Unidentified Analyst
Xi from Citi. Thanks for taking my question.
First one just to confirm that, given that you've confirmed your guidance from your non-lamp businesses organic growth of 2.5% for the year and given what we've seen so far, so just wondering what gives you the confidence for the acceleration of growth in the second half in order to meet this target. Is it just from the recovery expected from Professional?
Or am I missing something here?
Eric Rondolat
So Xi we -- what we said for in terms of guidance is 2% to 5% and there are few elements behind that probably three elements. So the first one is that we have commented on nonrecurring elements in Q2 that will be partially reversed in Q3 and Q4, so this is one.
The second element is linked to the base of cooperation. If you look at the performance of the growing profit engine in H1 it was plus 2% in comparable sales growth in 2018, but it's minus 2.4% in the second half of 2018.
So we are going now to be compared to a lower base. The third element is about some of the projects that we have already taken orders from, especially in the Professional part of the business and we're talking about Saudi and we're talking about China mainly, but also in the LED part of the business where we have secured and we have the orders quite substantial project in Northern America, selling to some important retailers there.
So this is why we confirmed the guidance that we had given from 2% to 5% on the growing profit engines.
Unidentified Analyst
Got it. Just as a follow-up on, Home.
Can you update us on what kind of pricing trends you're seeing in regards to your Hue products? And has there been any changes seen in the competitive landscape in this segment?
Eric Rondolat
So our pricing for Hue has been quite stable. The competitive landscape is evolving more towards WiFi offers.
We think that we still have a very strong position in the Zigbee part of the market. So this is why we have done basically two things.
So the first one is the acquisition of WiZ which had a fabulous ecosystem WiFi-based and we believe that in the longer run there will be two existing ecosystem for smart connected home lighting which is Zigbee, on one hand and WiFi on the other hand. And the second thing that we have also done lately and we have announced that innovation to the markets in Q2 in Canada and the United States and it will be next year in Europe which is direct light control for our Hue offers meaning that you can access now, Hue lamp directly from your smartphone.
And what is also beautiful from a technology standpoint is that, if you reach one lamp then you will be able to reach also the other lamp through a Zigbee channeling medium, meaning that our offers included jewel chip which is Zigbee and Bluetooth. And it makes the access and the direct access to our lights extremely reliable.

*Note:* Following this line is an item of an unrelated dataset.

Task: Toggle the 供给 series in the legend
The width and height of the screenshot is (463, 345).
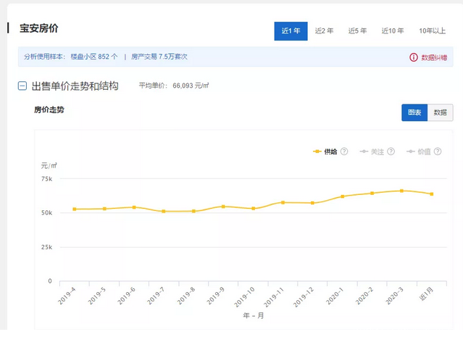Action: coord(325,151)
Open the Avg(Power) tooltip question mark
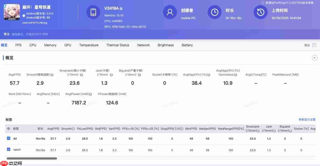 click(x=90, y=94)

The beauty of the offer that we have developed is that you can start with a knot that helps you to control directly your light via your smart device phone or tablet. And whenever you want to move to the full ecosystem adding a bridge, this app will give you a direct bridge to the other app that helps you to have access to the broader ecosystem.
So as you can see when it comes to Home, pricing has been quite stable as [indiscernible] is concerned and the competitive landscape is evolving. And we evolve with that competitive landscape bringing WiFi offers to the market, but also Bluetooth direct plan to communication issue.
Unidentified Analyst
Thank you very much.
Operator
Thank you. Our next question comes from the line of Marc Hesselink from ING.

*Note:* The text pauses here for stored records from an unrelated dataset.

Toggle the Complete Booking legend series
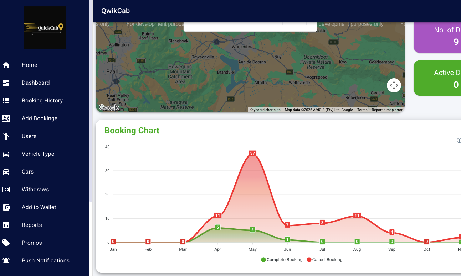Screen dimensions: 461x276 282,260
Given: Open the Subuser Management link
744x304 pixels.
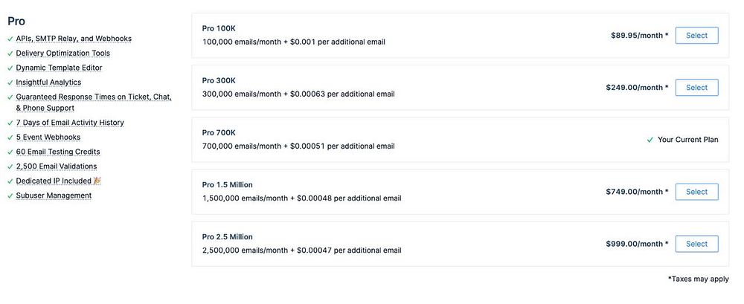Looking at the screenshot, I should tap(54, 195).
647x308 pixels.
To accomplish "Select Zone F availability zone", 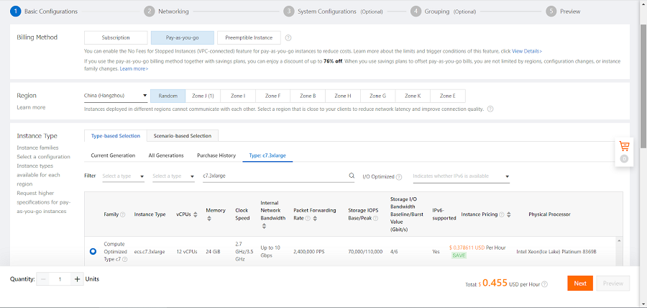I will click(272, 96).
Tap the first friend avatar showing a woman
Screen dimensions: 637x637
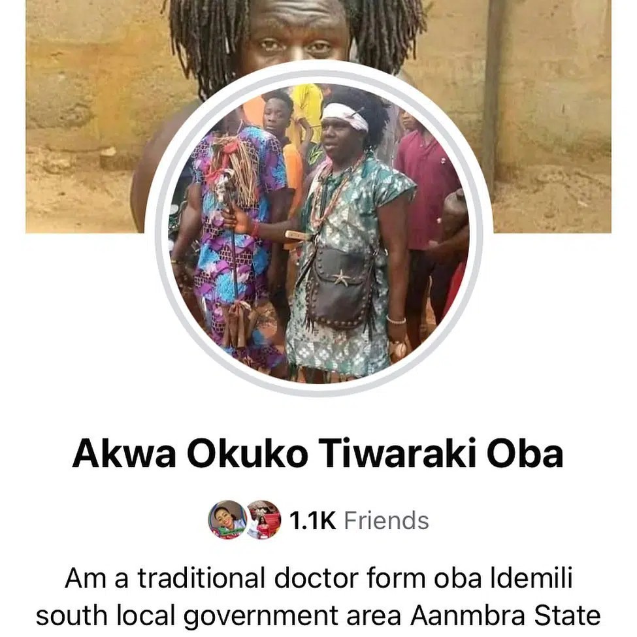coord(228,519)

Please go ahead. Your line is open.
Marc Hesselink
Yes. Thank you.
Coming back on Klite, I still try to calculate a bit on what the impact will be. If we take into account that this is -- if I'm right one of your key suppliers before the acquisition, so is then fair to assume that the internal sales that the sales going into Signify are at least similar to the third-party sales.

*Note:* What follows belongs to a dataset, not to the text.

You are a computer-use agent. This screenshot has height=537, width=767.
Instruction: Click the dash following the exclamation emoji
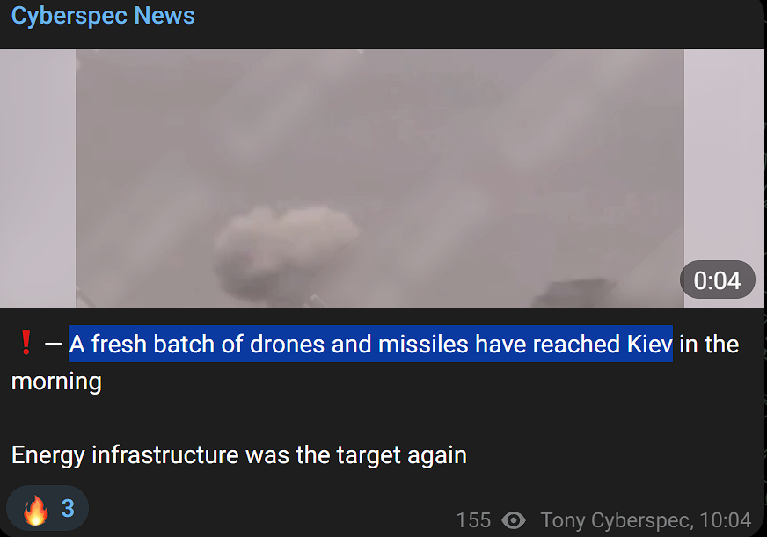[x=53, y=344]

And if that is the case or any other what kind of impact does it have on your cost base? So how much of those costs do you take out?
And maybe then for the future, is it also a possibility to move from extra some things that you go to other suppliers that you move to Klite and therefore taking out some extra costs?
Stéphane Rougeot
Hey, Marc, let me give you a little bit of an insight here although we don't communicate specifically on the financials of the deal. So yes, we've mentioned the external sales, because this is what we are going to include in our accounts and they will have an impact on our total sales and especially on here BG LED.
And then what weaker -- what supply -- the supply guarantee between us and Klite will be eliminated. Now of course, we can't give you any specific amount, but it's substantially smaller than the external sales of Klite.
So it's nowhere near that amount. When you think of the synergies, Eric mentioned the margin stackup.
So from that standby, of course there's going to be benefits from us in terms of financials. Then we will bring scale and probably more scale to Klite as we grow and expand in LED lens in LED luminaire and also in connected offerings.
That's going to add scale. And from that scale, there's going to be in Klite also more efficiency.
There are room to expand. There's going to be more manufacturing efficiency.
There's going to be more build material efficiencies. So there is a meaningful amount of synergies that we believe in the coming years we can bring to Klite and that's going to help the overall financials on their side and therefore also to some extent on our side and also through our investment.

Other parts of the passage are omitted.